Last month, I had the privilege and advantage of attending Beyond Diversity 101 held in Pennsylvania. Co-facilitated by two amazing teachers who have been doing this work for a while, the training proved to be a profound and eye-opening experience. I must admit, I am usually skeptical about attending “diversity trainings,” but a good friend and colleague who had attended the training the previous year assured me that it was unlike anything I had experienced before. Trusting their recommendation, I decided to attend, and I am so glad I did.
The training lasted over a series of five days, where not only did we learn, but it was also where we slept and ate. When I arrived, the grounds were tucked away in this naturistic hideaway right outside of Philadelphia. It felt like a breath of fresh air to retreat and get away from city living for the next five days. Although I would be missing my husband and dog, I gave myself permission to be and take up space.
As my peers and I got acquainted with each other and set up our rooms, I began to observe the movement of folks and checked in with my own system about how I felt now that I had finally arrived. I appreciated the first night of creating an altar with my peers and the sharing of the unique item which was most important to us. I talked about my deceased maternal grandmother, with whom I had a strained relationship. I felt like it was time for me to get to know her more, as I had been avoiding her memory since she hadn’t been too kind to me when she was alive. This space felt like an opportunity to deepen my relationship with discomfort, and I wanted to bring my grandmother into the space.
As the days unfolded, I got to know people from all different walks of life, races, genders, socio-economic status backgrounds, and religious beliefs.
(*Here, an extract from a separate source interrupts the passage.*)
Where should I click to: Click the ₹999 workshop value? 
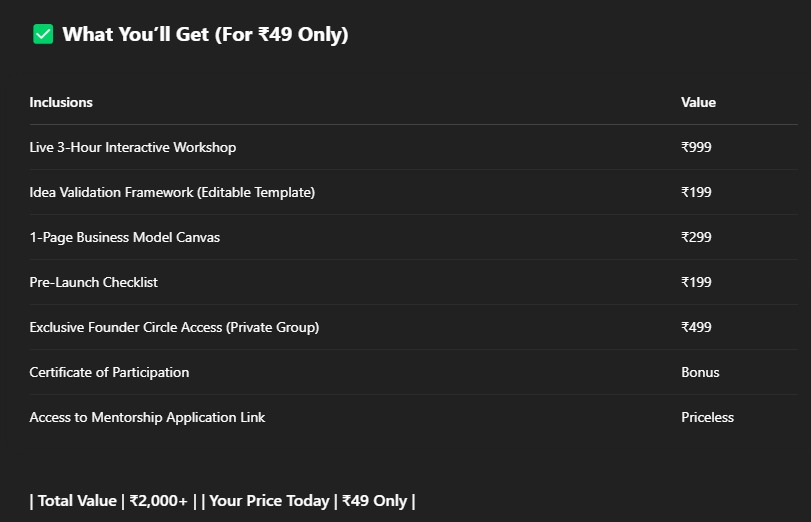(696, 147)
The more I sat and talked with people, the more I realized how we are really no different but human beings who are trying to do our own work and decolonize ourselves from white supremacy. The more I continue to lean into these types of spaces, the more I realize it takes courage and bravery to do this work. I laughed, cried, and exhaled a lot. Often, being in the DEI space as a mental health consultant, I don’t get to do these things. I often find myself in spaces where I have to shape-shift, be the “expert” in the room, and my nervous system is often dysregulated. I am challenging myself to begin making exit plans to remove myself from these types of spaces, but this training helped to remind me of ways to take care of myself while I’m still in these spaces until I can leave permanently.
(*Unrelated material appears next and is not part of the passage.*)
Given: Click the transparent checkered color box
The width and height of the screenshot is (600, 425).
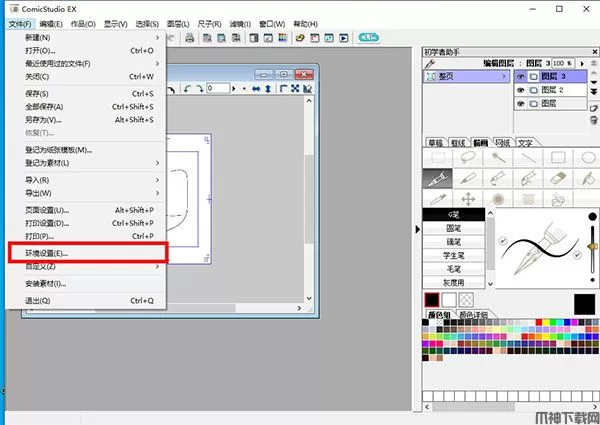Looking at the screenshot, I should pyautogui.click(x=466, y=300).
My biggest takeaway from this experience is an encouragement I received from a fellow participant. In my mind, I had accepted that the reaping of the seeds I am planting may not come until after my death. I was gently reminded that I can expect to reap some of the harvest now while I am alive. This is also my birthright in its own form. So, as I write this blog, I lean into what is mine to receive here on earth, as the ancestors also envisioned this for me not just what is mine in death. As I continue to become more intentional about the trainings I attend and decolonizing myself, this will be a training I will continue to seek out, because it gave not only what I needed but also what I didn’t know that I needed.